Half-Trek Criterioncausal identificationstructural equation modelslatent confoundersinstrumental variablesJacobian matrixcovariance structuregraph theorygeneric identifiabilityiterative algorithms
Authors
Ziyi Ding, Xiao-Ping Zhang
Abstract
The Half-Trek Criterion (HTC) is the primary graphical tool for determining generic identifiability of causal effect coefficients in linear structural equation models (SEMs) with latent confounders. However, HTC is inherently node-wise: it simultaneously resolves all incoming edges of a node, leaving a gap of "inconclusive" causal effects (15-23% in moderate graphs).

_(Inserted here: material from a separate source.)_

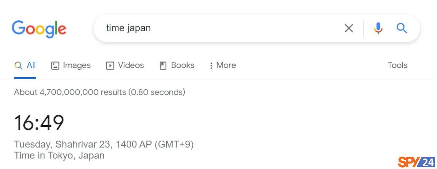
Task: Click the 16:49 time display
Action: tap(39, 123)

We introduce Iterative Identification Closure (IIC), a general framework that decouples causal identification into two phases: (1) a seed function S_0 that identifies an initial set of edges from any external source of information (instrumental variables, interventions, non-Gaussianity, prior knowledge, etc.); and (2) Reduced HTC propagation that iteratively substitutes known coefficients to reduce system dimension, enabling identification of edges that standard HTC cannot resolve. The core novelty is iterative identification propagation: newly identified edges feed back to unlock further identification -- a mechanism absent from all existing graphical criteria, which treat each edge (or node) in isolation. This propagation is non-trivial: coefficient substitution alters the covariance structure, and soundness requires proving that the modified Jacobian retains generic full rank -- a new theoretical result (Reduced HTC Theorem). We prove that IIC is sound, monotone, converges in O(|E|) iterations (empirically <=2), and strictly subsumes both HTC and ancestor decomposition. Exhaustive verification on all graphs with n<=5 (134,144 edges) confirms 100% precision (zero false positives); with combined seeds, IIC reduces the HTC gap by over 80%. The propagation gain is gamma~4x (2 seeds identifying ~3% of edges to 97.5% total identification), far exceeding gamma<=1.2x of prior methods that incorporate side information without iterative feedback.